The claim of invisibility rests not only on the basis that communities have no legal standing in ISDS or rights under IIAs. It also relies on the fact that neither investment treaty law nor most of the political economy literature discuss their role. Of course, there are references to local communities in previous work. Still, I think the situation started to change with Lorenzo Cotula and my work, both relying on a property heuristic, which shows that local communities were not being heard but still are central to the factual fabric of ISDS cases.
I think we cannot assume that states represent local interests. Investment treaty law represents relations between foreign investors and states as if they always struggled to obtain the best possible distribution of benefits, costs, and risks. The cases I analyze in the book, however, illustrate that their relations are sometimes very cooperative. Those governments advanced the project and investors’ interests until the situation escalated into social unrest or prompted generalized violence.
The development literature shows that coalitions favouring extractive projects usually consist of national extractive elites, who sometimes happen to be in government, and foreign investors. In this context, assuming that states are on the side of the community and not of the investor may be empirically and normatively wrong. Extractive elites have a different vision for their countries—for the land and people—than local communities and developmental elites.
Who are the relevant “norm entrepreneurs” today? How do they shape the ongoing discussions on reform of the regime?
In the conclusion of the book, I refer to a chapter by David Schneiderman in which he talks about the present norm entrepreneurs. The interests favouring ISDS and IIAs are still there; extractivism is significant in the Global South. At the same time, it is clear that the entire global business community does not care that much about this regime. ISDS makes the most sense for those investors who invest in immobile resources, such as natural resources or infrastructure.

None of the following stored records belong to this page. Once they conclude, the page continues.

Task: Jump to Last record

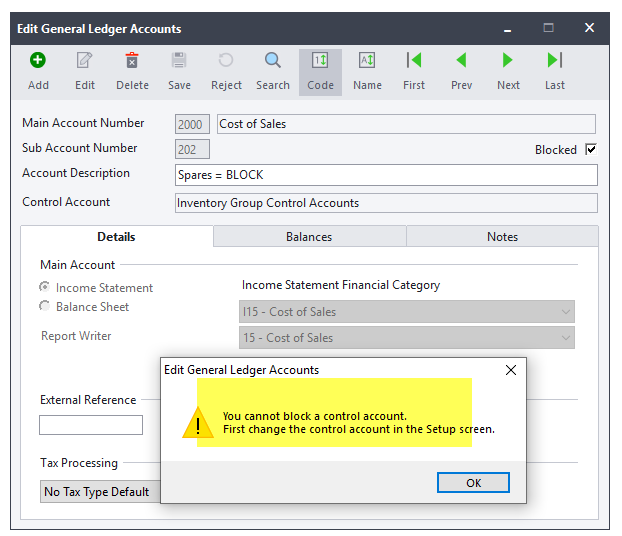Action: coord(555,62)
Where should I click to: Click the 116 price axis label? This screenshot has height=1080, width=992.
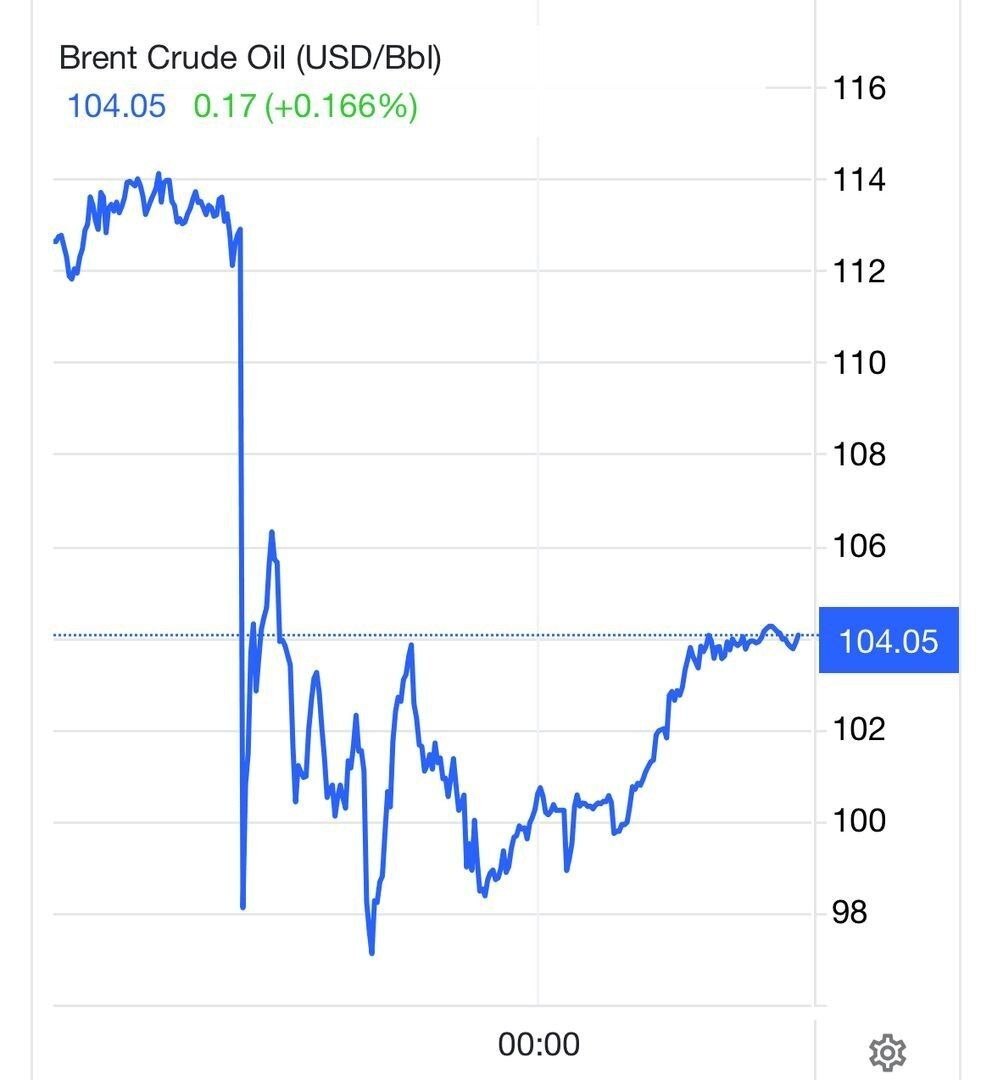coord(860,88)
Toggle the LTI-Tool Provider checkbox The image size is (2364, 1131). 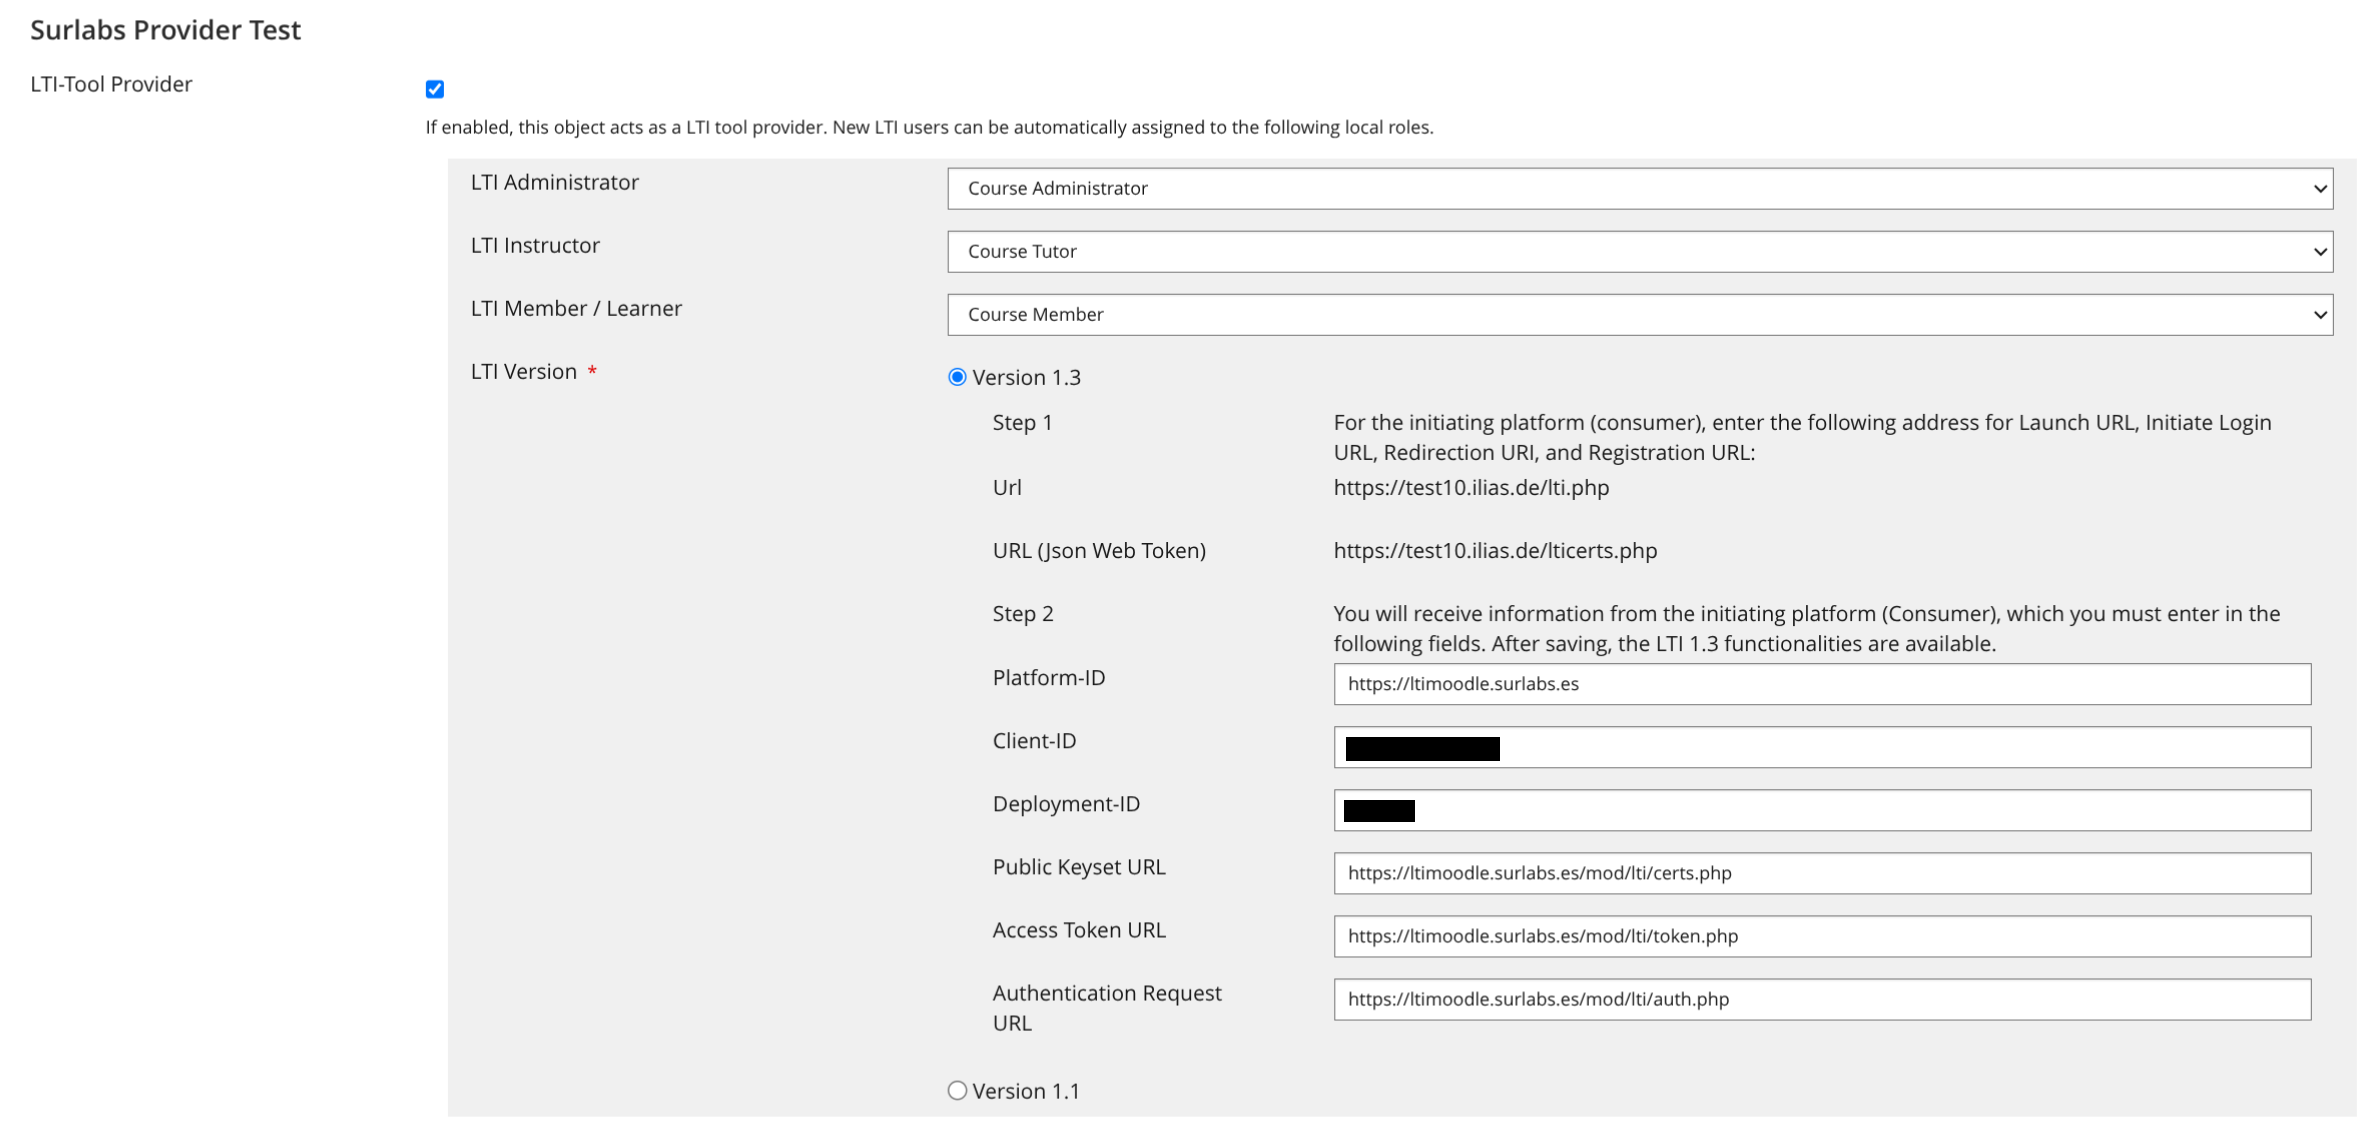[434, 89]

Strong defenders of IIAs and ISDS shape the regime in similar ways today, reproducing a canon of imagination where investors and states are the main actors, where the main problem is political risk, where international investment law is essentially foreign investor rights and ISDS. The main difference between the earlier norm entrepreneurs, and those today, is that many of the latter are also arbitrators and interpret the law.
These individuals may accept some marginal change that seems progressive. For example, John Blair (of Shell and the ICC) championed the idea of voluntary obligations or responsibilities in the 1970s. Today, those who defend ISDS may accept that local communities participate in the proceedings or even that they submit cases against investors. Again, this position would not go against the canon of imagination, and, in fact, it was envisioned in the 1960s, as I point out in the book.
You write “Once we widen our perspective, however, to also concentrate on the social relations that ownership creates among people or how contracts affect third parties and a given society, the autonomy and expectations of other owners and non-owners can hardly be concealed.”
This is a powerful articulation of how limited the traditional understanding of investor rights (and state obligations) is, and any true reform of our approach to foreign investment must take this into account. However, it seems to me that this may be outside the scope of what international investment law (or perhaps international law altogether) can address. I think the tendency of a lot of actors involved in the reform process (and other tangentially related work on human rights and business) is to add international law-based rights and obligations for communities and business, respectively, in an attempt to “re-embed” international law. In 2018, IISD organized an expert meeting to consider exactly this question.
Do you agree with this characterization and think this is the right approach? If not, what does it miss, and what might an alternative be?
I think you are spot on. When you press on this point, you get the intuition that there is a problem. If the issue is that states have given up too much sovereignty, is the solution to ask them to give up even more by internationalizing foreign investor obligations? Foreign investors should comply with domestic law, and obligations should be defined and enforced domestically.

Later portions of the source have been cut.